Problem requirements
Count the lines below that contain the string "screenshot", treating case as significant, and give only the number.

Given records
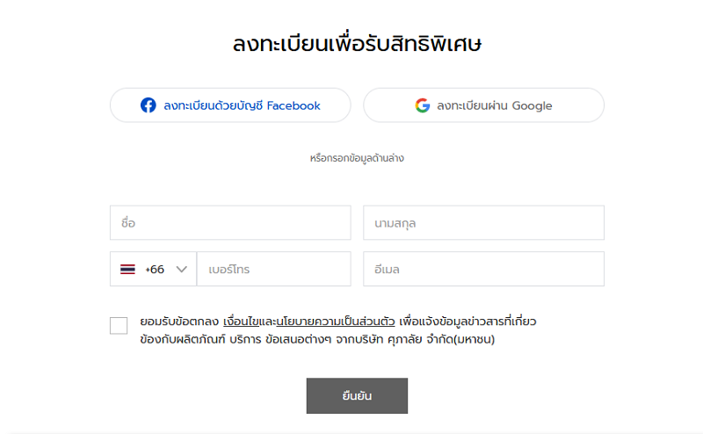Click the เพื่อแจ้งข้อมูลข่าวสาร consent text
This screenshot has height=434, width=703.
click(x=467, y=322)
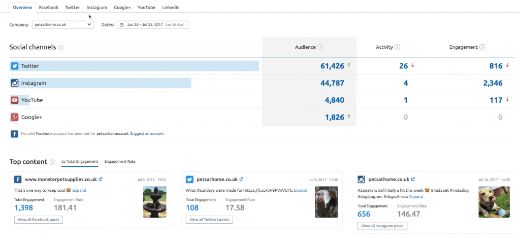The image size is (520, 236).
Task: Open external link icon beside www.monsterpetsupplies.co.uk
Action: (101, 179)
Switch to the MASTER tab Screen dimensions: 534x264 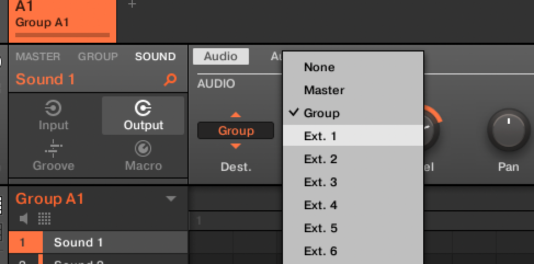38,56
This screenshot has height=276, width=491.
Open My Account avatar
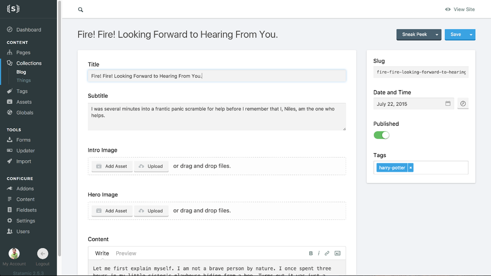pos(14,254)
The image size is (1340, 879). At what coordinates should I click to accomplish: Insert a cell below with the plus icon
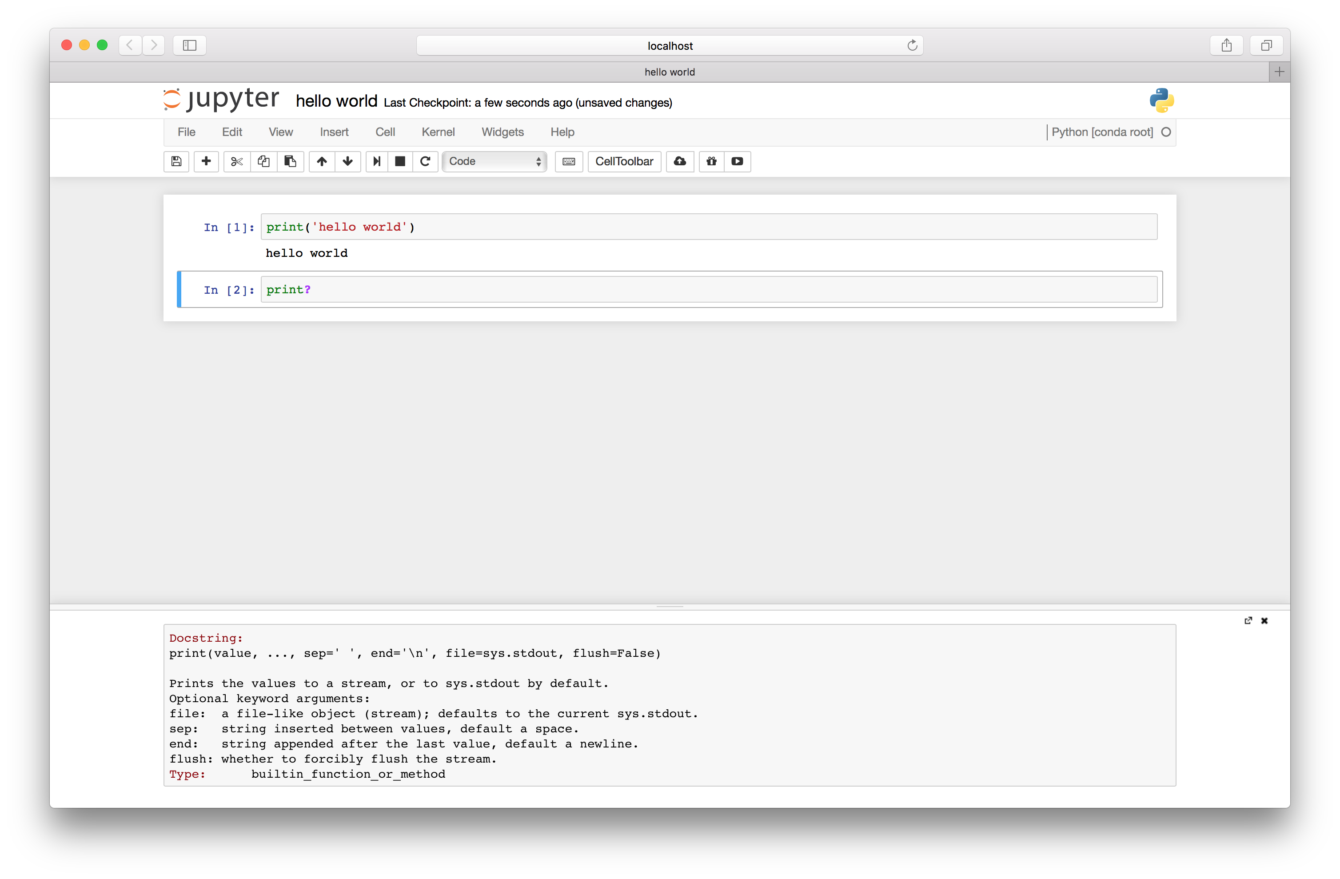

---

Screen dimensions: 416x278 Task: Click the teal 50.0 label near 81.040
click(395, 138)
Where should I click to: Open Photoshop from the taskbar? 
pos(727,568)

Task solution
2